Preparation of hundreds of microscopic atomic ensembles in optical tweezer arrays

TL;DR

This paper demonstrates the creation of large, highly uniform two-dimensional arrays of microscopic atomic ensembles in optical tweezers, enabling scalable quantum simulation and information processing with controllable atom numbers.

Contribution

It introduces a method for directly projecting high-resolution light patterns onto an optical pancake trap to load large atomic arrays efficiently with low fluctuations.

Findings

Over 400 sites with nearly uniform filling

Atomic ensembles with 20 to 200 atoms each

Sub-Poissonian atom number fluctuations

Abstract

We present programmable two-dimensional arrays of microscopic atomic ensembles consisting of more than 400 sites with nearly uniform filling and small atom number fluctuations.
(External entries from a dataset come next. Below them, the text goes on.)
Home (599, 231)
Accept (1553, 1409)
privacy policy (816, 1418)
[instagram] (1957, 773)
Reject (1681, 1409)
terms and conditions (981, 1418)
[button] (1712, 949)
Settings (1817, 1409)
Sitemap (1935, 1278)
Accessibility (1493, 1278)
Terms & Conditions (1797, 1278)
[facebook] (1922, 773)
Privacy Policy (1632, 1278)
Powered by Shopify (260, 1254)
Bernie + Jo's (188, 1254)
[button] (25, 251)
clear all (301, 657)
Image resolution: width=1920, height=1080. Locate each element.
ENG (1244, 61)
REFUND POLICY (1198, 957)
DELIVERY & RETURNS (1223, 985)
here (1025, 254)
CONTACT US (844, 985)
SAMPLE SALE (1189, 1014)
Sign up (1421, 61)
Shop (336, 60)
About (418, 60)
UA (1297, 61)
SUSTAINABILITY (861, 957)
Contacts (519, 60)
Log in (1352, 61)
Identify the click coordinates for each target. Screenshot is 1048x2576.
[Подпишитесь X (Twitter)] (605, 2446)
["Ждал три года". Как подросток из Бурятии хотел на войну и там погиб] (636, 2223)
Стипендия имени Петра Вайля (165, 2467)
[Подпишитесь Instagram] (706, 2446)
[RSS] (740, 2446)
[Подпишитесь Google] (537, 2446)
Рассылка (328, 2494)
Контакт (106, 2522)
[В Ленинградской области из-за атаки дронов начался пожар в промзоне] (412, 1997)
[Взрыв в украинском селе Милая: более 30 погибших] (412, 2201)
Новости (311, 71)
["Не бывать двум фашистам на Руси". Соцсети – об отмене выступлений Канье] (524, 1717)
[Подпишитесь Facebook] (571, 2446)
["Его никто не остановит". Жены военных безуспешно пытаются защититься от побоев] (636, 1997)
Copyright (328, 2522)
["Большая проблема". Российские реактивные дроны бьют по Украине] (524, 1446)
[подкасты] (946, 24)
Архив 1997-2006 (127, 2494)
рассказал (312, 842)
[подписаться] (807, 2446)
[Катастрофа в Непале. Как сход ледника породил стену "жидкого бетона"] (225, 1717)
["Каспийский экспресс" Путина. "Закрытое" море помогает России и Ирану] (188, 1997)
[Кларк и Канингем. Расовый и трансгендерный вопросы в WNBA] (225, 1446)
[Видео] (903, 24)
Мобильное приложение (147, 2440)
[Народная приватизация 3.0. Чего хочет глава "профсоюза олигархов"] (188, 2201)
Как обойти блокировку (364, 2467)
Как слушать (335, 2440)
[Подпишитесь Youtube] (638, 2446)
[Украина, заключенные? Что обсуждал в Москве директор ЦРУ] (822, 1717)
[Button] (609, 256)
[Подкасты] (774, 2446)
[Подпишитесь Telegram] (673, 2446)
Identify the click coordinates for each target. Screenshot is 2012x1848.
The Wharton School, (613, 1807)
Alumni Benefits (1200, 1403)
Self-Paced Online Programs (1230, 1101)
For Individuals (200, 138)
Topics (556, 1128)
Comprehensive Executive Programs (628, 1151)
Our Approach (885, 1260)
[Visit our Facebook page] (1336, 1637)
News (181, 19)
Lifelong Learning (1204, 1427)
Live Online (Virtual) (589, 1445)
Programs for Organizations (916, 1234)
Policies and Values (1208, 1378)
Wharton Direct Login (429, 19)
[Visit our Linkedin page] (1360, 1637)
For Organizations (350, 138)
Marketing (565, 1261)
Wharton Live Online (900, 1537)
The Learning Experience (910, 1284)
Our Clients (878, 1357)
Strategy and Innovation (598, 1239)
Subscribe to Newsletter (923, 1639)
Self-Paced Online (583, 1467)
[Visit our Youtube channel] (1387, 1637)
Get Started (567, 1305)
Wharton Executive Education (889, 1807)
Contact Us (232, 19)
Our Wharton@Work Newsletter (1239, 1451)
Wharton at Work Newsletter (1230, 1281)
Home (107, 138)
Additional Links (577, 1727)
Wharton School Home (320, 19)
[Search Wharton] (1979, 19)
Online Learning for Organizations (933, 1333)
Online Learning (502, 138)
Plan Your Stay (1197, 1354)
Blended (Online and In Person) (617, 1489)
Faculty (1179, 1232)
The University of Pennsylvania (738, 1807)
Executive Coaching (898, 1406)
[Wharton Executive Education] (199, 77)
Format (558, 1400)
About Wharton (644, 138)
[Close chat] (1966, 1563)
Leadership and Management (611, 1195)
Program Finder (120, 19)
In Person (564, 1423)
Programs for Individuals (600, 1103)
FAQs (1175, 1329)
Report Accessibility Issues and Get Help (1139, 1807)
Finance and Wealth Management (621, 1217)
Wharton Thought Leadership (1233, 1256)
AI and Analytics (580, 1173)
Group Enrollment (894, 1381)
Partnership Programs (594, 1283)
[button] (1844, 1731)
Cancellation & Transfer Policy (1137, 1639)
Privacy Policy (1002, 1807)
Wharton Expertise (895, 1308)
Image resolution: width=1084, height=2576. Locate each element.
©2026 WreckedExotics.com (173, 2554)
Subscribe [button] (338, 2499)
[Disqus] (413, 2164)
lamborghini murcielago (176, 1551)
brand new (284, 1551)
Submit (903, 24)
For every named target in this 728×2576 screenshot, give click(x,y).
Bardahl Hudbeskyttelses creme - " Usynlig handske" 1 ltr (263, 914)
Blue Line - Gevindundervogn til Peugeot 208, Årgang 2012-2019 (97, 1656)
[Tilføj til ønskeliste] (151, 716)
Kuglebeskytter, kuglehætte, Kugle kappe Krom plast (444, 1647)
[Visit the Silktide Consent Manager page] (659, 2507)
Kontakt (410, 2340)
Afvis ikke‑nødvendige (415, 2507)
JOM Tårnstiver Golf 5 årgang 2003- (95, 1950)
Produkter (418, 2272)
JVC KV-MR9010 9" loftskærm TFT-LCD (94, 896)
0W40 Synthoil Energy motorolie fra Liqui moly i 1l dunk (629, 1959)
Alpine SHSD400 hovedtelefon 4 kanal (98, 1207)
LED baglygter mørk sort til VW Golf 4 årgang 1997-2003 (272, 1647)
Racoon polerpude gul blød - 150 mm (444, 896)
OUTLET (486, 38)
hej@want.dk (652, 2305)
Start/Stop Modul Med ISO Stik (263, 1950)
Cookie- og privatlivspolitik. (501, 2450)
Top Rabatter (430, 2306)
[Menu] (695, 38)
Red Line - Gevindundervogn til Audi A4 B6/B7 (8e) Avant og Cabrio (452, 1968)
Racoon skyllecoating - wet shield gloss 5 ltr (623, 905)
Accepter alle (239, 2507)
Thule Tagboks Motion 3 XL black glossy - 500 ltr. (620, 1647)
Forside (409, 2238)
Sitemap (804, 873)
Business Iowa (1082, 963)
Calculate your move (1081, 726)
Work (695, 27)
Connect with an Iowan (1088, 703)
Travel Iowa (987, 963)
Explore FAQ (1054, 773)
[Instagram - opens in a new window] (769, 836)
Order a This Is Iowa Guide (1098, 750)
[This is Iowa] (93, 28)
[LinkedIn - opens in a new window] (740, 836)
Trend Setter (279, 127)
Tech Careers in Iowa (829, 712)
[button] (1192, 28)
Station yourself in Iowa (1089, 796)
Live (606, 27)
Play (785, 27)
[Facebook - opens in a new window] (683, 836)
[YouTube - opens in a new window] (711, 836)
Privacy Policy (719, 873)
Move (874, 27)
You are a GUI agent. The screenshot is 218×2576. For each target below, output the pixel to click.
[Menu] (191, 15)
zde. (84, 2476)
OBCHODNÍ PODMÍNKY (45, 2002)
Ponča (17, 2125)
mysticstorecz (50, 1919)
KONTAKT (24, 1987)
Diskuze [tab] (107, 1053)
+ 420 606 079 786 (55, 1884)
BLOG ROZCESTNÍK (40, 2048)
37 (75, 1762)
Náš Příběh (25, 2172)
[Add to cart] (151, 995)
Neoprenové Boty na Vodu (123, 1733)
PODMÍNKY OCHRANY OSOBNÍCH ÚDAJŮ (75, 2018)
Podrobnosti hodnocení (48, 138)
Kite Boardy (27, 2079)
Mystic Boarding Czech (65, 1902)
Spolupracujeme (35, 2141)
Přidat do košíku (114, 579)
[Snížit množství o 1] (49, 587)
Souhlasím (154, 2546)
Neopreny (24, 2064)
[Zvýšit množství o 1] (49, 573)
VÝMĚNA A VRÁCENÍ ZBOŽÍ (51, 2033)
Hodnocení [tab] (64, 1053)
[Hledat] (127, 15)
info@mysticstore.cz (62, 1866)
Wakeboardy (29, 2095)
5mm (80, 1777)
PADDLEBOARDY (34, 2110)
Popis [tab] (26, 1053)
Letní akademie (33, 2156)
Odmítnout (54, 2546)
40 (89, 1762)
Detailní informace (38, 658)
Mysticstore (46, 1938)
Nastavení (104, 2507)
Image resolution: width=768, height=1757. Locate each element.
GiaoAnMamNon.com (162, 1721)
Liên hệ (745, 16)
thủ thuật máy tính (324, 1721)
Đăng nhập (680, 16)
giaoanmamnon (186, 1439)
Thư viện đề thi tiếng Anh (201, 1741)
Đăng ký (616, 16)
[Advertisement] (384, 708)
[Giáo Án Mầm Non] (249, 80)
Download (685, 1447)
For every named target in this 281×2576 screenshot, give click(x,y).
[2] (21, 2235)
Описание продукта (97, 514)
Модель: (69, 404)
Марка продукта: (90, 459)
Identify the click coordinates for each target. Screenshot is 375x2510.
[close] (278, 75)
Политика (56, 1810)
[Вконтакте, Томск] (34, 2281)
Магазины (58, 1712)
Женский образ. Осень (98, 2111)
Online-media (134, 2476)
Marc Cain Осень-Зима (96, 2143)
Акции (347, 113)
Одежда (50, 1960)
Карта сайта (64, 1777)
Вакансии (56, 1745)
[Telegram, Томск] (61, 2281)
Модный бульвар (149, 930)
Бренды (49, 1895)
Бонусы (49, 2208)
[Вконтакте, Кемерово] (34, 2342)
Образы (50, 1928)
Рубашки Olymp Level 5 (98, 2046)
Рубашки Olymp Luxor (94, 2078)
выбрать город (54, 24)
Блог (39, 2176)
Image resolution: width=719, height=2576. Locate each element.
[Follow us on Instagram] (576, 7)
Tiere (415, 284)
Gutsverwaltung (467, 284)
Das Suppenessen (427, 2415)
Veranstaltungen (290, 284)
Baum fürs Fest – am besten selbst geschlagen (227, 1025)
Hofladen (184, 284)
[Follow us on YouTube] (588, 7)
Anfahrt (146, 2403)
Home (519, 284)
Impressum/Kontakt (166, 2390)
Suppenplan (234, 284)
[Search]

Our approach involves direct projection of light patterns from a digital micromirror device with high spatial resolution onto an optical pancake trap acting as a reservoir. This makes it possible to load large arrays of tweezers in a single step with high occupation numbers and low power requirements per tweezer. Each atomic ensemble is confined to $\sim 1\,\mu$m$^3$ with a controllable occupation from 20 to 200 atoms and with (sub)-Poissonian atom number fluctuations. Thus they are ideally suited for quantum simulation and for realizing large arrays of collectively encoded Rydberg-atom qubits for quantum information processing.